2/8/2015 10:26:53 AM
Good morning Traders,
As the markets have moved all the way back towards highs and are in position for a break out - there's one critical thing they need. Let's go through our charts and models and cycles and see what we can expect:
Note options expiration this month is 2/20...
This combined view of our cycles and models lines up very well...
And this view of the actual price movement and our cycles shows 2/17 is a key date.
Our attention is shifting towards this cumulative volume and the potential break of this pattern.
Shifting to the move in oil - this bottom, while it may get retested, looks like a bottom...
Back to the markets, here's the Nasdaq Tick, followed by the NYSE Tick:
The TICK Lows - as a measure of sell pressure (or lack thereof) can give us clues on the next likely move...
Another component of market movement is fear - and the fear is at a level to support a continued move higher.
Another way to look at market action (individuals versus pro participation) is climbing.

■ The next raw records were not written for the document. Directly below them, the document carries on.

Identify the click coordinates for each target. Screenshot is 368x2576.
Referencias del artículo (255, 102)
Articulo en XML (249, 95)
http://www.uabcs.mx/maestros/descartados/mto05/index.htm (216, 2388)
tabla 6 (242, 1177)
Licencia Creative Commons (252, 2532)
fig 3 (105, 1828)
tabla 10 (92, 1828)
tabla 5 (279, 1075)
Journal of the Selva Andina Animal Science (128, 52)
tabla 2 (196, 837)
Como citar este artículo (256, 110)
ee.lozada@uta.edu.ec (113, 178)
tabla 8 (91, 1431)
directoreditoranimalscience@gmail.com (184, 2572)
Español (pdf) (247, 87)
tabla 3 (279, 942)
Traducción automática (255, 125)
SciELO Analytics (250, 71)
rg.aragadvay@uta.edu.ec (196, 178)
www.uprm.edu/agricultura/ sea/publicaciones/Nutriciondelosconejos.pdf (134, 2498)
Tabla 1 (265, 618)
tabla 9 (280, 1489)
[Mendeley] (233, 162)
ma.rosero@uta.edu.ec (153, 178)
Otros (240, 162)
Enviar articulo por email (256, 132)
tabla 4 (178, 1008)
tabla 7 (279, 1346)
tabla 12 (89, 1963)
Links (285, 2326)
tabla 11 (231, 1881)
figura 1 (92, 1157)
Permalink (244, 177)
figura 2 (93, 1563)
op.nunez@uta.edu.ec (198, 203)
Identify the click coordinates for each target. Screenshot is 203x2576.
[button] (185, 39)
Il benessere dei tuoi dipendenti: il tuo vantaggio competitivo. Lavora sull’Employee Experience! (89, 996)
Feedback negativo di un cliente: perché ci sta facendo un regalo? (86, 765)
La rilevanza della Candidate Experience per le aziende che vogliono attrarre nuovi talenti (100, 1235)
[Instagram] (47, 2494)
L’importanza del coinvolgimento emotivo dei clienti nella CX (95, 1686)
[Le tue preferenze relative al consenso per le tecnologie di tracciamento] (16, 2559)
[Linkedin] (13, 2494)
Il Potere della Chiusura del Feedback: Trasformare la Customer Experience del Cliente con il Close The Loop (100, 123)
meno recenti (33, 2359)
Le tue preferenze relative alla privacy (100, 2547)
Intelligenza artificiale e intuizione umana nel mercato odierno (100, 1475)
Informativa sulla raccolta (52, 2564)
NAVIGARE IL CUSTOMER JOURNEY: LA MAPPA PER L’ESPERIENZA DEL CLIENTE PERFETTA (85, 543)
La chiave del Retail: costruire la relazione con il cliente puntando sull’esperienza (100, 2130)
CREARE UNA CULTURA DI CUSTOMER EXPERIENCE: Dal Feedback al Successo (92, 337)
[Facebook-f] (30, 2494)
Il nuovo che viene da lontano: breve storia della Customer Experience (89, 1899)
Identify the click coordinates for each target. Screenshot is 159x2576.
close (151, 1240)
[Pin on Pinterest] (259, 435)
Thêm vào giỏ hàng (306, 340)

The easier calls are when markets are at extremes. The tougher calls are when markets have bounced, and are at resistance. The underlying sentiment, internals and trends can support an advance here - but I believe the key will be bonds. If bonds continue lower - the flood of liquidity in the market will trump ANY indicator. So we remain bullish and expect the market to break higher, regardless of Friday's Dark Cloud Cover (for you candlestick traders out there).